1.一种检测腐败希瓦氏菌的引物对，其特征在于其是由具有如下所述的核苷酸序列的引物组成：

第一引物对为

一条引物的序列为F-CAGTTGGGCCTTTGATGCTT，记为SEQ ID NO.1，另一条的序列为 R-CACAGAGGTCCCTTCATCGA ，记为SEQ ID NO.2；

或者是第二引物对为

一条引物的序列为F-TCAGGATAAAACATTACCATTGGA，记为SEQ ID NO.3，另一条的序列为R-CCAGGAAAATCTTGGTGGAA       ，记为SEQ ID NO.4。

2.一种水产品中腐败希瓦氏菌的分离和检测方法，其特征在于包括如下步骤：

a、腐败希瓦氏菌的分离：无菌取鲜活水产样品10g，加入无菌蛋白胨生理盐水制成溶液，稀释后涂布于大豆酪蛋白琼脂培养基（TSA）上进行培养，挑取菌落，分别划线到铁琼脂平板上继续培养，挑取黑色的菌落，收集细菌，抽提细菌DNA；

b、PCR分离鉴定：提取待测的产硫化氢细菌的基因组DNA，进行PCR扩增，设计的引物序列为：

F-CAGTTGGGCCTTTGATGCTT，记为SEQ ID NO.1，和

R-CACAGAGGTCCCTTCATCGA    ，记为SEQ ID NO.2；

或者是

F-TCAGGATAAAACATTACCATTGGA，记为SEQ ID NO.3，和

R-CCAGGAAAATCTTGGTGGAA   ，记为SEQ ID NO.4。

3.根据权利要求2所述的分离和检测方法，其特征在于：大豆酪蛋白琼脂培养基和铁琼脂平板培养的温度为25℃，培养时间为48h。

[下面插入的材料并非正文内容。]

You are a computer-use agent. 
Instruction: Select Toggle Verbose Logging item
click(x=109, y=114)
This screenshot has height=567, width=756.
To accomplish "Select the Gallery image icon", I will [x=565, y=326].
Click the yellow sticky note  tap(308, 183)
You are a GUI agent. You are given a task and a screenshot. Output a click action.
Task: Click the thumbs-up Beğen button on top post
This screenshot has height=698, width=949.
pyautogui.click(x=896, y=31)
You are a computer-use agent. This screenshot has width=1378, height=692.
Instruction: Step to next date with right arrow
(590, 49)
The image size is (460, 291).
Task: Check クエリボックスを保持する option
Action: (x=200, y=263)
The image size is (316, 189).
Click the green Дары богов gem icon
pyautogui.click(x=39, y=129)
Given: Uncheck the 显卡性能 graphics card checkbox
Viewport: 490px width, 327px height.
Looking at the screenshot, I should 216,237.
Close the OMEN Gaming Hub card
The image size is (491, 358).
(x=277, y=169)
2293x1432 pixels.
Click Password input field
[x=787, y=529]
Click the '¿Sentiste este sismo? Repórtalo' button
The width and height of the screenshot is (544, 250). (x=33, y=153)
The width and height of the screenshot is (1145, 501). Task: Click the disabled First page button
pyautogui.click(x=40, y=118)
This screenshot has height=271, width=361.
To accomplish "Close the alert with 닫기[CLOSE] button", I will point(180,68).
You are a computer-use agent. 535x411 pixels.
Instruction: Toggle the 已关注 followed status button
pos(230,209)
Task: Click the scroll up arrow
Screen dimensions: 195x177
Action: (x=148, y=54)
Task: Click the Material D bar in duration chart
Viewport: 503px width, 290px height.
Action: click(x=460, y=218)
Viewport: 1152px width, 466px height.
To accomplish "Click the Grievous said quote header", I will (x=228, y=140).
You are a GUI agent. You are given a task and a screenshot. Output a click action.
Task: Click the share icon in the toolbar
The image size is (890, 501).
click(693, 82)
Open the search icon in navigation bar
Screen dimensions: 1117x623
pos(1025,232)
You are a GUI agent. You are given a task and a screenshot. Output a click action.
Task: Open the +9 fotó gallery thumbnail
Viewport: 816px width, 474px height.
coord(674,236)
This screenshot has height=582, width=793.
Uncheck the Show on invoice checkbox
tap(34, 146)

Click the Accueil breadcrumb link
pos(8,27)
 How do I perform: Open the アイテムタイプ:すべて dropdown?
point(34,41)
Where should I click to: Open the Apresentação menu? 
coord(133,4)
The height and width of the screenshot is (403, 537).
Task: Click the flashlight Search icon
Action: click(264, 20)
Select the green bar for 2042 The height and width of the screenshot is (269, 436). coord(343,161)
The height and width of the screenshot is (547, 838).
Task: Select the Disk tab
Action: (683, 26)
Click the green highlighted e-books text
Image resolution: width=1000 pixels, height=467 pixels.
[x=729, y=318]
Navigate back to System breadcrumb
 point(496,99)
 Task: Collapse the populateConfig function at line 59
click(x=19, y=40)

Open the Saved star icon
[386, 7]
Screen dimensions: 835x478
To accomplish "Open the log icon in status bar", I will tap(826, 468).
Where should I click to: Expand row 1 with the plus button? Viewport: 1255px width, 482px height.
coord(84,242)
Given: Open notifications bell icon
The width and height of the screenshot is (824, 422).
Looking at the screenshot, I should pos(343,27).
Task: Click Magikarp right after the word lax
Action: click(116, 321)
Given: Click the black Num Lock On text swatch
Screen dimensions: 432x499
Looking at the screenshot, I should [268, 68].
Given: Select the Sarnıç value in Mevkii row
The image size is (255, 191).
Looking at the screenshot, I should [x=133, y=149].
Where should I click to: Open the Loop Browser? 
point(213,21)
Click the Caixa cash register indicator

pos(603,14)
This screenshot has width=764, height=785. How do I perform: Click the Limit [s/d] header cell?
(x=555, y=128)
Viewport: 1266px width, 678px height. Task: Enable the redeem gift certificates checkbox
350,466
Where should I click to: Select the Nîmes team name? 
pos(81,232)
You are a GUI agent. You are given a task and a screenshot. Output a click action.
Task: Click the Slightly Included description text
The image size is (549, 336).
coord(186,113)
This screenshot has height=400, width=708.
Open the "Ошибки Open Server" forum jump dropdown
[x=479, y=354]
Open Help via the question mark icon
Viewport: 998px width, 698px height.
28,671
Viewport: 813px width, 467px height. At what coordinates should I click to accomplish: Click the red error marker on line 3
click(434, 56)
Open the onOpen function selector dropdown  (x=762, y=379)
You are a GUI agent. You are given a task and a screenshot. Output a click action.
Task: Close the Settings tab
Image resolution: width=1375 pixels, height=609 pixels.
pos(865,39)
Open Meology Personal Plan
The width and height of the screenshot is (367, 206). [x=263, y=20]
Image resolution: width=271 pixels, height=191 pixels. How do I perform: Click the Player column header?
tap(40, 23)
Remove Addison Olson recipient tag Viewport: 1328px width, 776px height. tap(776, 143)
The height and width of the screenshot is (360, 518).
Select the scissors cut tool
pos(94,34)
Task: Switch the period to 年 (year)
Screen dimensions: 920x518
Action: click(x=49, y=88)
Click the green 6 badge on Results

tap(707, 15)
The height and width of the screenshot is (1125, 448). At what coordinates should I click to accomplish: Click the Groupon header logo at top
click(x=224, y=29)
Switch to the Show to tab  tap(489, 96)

4.根据权利要求2所述的分离和检测方法，其特征在于：扩增反应体系组分为：PCR Buffer（含Mg²⁺）5μl，2.5 mmol/L dNTP 4μl，20 μmol/L正反引物各l μl，DNA模板1μl，5 U/μl Taq酶 0.5μl，灭菌双蒸水补足至50 μl。

5.根据权利要求2或4所述的分离和检测方法，其特征在于：扩增反应条件： 94℃预变性5 min，变性94℃ 40 s，退火55℃ 1 min，延伸72℃ 1 min，30个循环，终延伸72℃ 5 min。

6.根据权利要求2所述的分离和检测方法，其特征在于：所述的铁琼脂平板培养基的组分如下：细菌蛋白胨20 g，牛肉膏3 g，酵母浸出粉3 g，柠檬酸铁0.3 g，硫代硫酸钠0.3 g，NaCl 5 g，L-半胱氨酸0.6 g，琼脂20 g，溶于1 L水中。